■ What this task involves
The answer must be every line from the entries below that includes "will".

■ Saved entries
__________
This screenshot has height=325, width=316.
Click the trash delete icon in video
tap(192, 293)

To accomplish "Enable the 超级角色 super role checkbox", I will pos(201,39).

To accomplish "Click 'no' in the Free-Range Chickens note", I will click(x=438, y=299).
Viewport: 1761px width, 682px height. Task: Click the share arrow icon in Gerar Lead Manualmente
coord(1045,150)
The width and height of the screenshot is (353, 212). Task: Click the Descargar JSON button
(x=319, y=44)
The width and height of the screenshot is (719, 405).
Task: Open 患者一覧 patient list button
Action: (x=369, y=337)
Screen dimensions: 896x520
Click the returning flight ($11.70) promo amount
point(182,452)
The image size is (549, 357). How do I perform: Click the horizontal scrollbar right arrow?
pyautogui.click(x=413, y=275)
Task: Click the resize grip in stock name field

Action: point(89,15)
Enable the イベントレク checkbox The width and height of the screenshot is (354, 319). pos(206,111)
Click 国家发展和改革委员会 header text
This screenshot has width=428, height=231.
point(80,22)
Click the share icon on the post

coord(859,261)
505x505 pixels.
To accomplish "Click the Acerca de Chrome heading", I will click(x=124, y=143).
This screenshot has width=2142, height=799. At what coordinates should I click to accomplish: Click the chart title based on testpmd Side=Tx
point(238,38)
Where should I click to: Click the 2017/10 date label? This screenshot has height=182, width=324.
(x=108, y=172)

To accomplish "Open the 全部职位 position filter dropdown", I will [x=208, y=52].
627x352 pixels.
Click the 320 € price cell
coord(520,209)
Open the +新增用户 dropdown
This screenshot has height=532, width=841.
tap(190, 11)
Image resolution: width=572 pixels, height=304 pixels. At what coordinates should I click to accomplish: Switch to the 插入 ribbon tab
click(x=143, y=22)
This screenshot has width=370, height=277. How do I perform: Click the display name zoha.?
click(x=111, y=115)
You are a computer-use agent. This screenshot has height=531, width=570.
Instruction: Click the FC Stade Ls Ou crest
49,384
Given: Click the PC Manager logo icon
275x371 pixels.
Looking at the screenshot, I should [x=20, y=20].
__________
■ Exercise output
To accomplish "Enable the 超级角色 super role checkbox", I will pos(201,39).
To accomplish "Click 'no' in the Free-Range Chickens note", I will click(x=438, y=299).
To accomplish "Click the Acerca de Chrome heading", I will click(x=124, y=143).
To accomplish "Open the 全部职位 position filter dropdown", I will [x=208, y=52].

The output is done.